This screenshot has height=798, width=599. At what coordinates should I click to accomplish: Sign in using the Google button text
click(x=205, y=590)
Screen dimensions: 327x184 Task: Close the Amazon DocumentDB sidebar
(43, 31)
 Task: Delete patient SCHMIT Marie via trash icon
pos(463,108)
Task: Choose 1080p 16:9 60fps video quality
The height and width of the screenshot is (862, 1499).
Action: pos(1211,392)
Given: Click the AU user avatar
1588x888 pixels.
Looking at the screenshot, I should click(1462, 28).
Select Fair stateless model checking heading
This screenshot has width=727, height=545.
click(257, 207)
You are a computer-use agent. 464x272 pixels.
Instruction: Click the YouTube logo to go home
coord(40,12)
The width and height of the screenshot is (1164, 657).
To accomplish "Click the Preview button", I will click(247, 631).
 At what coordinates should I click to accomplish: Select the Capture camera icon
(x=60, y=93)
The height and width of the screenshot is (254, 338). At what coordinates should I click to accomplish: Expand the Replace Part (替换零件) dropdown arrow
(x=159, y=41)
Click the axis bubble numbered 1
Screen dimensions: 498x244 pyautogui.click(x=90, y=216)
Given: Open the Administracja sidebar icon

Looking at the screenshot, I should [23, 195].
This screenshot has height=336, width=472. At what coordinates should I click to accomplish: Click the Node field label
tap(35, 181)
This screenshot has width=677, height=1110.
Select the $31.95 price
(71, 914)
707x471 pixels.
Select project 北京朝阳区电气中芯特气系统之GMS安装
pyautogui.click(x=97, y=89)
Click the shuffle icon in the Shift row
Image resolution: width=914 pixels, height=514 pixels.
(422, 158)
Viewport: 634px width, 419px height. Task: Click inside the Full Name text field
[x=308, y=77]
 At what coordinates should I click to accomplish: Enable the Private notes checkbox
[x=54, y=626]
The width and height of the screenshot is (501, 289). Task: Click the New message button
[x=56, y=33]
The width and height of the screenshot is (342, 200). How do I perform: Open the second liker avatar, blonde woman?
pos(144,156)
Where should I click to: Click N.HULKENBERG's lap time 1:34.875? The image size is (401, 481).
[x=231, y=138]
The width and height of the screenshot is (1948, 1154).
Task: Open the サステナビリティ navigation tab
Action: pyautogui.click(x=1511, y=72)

● ● ● ●

[Exercise instructions] Reproduce every one of the items above word for word, keeping each line as it appears.

[Output of the exercise]
This screenshot has height=798, width=599. At what coordinates should I click to accomplish: Sign in using the Google button text
click(x=205, y=590)
Screen dimensions: 327x184 Task: Close the Amazon DocumentDB sidebar
(43, 31)
 Task: Delete patient SCHMIT Marie via trash icon
pos(463,108)
Task: Choose 1080p 16:9 60fps video quality
The height and width of the screenshot is (862, 1499).
Action: pos(1211,392)
Given: Click the AU user avatar
1588x888 pixels.
Looking at the screenshot, I should click(1462, 28).
Select Fair stateless model checking heading
This screenshot has width=727, height=545.
click(257, 207)
You are a computer-use agent. 464x272 pixels.
Instruction: Click the YouTube logo to go home
coord(40,12)
The width and height of the screenshot is (1164, 657).
To accomplish "Click the Preview button", I will click(247, 631).
 At what coordinates should I click to accomplish: Select the Capture camera icon
(x=60, y=93)
The height and width of the screenshot is (254, 338). At what coordinates should I click to accomplish: Expand the Replace Part (替换零件) dropdown arrow
(x=159, y=41)
Click the axis bubble numbered 1
Screen dimensions: 498x244 pyautogui.click(x=90, y=216)
Given: Open the Administracja sidebar icon

Looking at the screenshot, I should [23, 195].
This screenshot has height=336, width=472. At what coordinates should I click to accomplish: Click the Node field label
tap(35, 181)
This screenshot has width=677, height=1110.
Select the $31.95 price
(71, 914)
707x471 pixels.
Select project 北京朝阳区电气中芯特气系统之GMS安装
pyautogui.click(x=97, y=89)
Click the shuffle icon in the Shift row
Image resolution: width=914 pixels, height=514 pixels.
(422, 158)
Viewport: 634px width, 419px height. Task: Click inside the Full Name text field
[x=308, y=77]
 At what coordinates should I click to accomplish: Enable the Private notes checkbox
[x=54, y=626]
The width and height of the screenshot is (501, 289). Task: Click the New message button
[x=56, y=33]
The width and height of the screenshot is (342, 200). How do I perform: Open the second liker avatar, blonde woman?
pos(144,156)
Where should I click to: Click N.HULKENBERG's lap time 1:34.875? The image size is (401, 481).
[x=231, y=138]
The width and height of the screenshot is (1948, 1154).
Task: Open the サステナビリティ navigation tab
Action: pyautogui.click(x=1511, y=72)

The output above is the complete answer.